▸ **What is needed**
Retype, without alteration, each line from the line containing "The width and height of the screenshot is (1042, 623)." to the final line of the records.
[[ Source data, beginning ]]
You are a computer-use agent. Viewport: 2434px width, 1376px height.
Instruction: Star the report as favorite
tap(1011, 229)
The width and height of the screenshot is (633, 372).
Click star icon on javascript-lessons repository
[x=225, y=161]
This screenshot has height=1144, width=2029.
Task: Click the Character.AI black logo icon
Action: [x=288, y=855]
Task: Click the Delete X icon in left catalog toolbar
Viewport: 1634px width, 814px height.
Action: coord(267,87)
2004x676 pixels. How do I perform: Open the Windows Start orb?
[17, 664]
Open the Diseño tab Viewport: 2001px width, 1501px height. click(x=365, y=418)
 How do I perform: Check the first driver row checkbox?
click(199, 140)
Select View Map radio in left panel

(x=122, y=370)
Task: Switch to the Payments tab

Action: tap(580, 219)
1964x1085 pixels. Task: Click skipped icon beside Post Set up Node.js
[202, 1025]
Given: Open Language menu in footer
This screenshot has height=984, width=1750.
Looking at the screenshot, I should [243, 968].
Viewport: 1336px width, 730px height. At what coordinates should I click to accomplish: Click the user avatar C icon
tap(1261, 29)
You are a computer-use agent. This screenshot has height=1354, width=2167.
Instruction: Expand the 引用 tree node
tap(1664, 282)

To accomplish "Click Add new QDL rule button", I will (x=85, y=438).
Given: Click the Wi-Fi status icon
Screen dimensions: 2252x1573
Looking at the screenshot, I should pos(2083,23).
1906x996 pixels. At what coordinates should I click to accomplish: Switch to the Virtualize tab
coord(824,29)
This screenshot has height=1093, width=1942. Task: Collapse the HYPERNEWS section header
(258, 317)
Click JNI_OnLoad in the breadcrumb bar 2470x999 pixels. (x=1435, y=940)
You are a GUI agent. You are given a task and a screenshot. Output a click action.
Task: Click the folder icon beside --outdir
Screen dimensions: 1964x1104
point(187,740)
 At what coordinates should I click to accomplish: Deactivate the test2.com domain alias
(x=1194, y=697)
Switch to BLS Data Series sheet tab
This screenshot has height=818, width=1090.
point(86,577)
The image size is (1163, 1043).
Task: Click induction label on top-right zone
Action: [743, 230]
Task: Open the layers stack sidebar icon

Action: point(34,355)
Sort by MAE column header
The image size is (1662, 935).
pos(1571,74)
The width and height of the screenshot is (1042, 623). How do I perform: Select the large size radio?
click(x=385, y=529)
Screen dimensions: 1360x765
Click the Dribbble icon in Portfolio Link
[[ Source data, end ]]
▸ **Answer box**
The width and height of the screenshot is (1042, 623). How do I perform: Select the large size radio?
click(x=385, y=529)
Screen dimensions: 1360x765
Click the Dribbble icon in Portfolio Link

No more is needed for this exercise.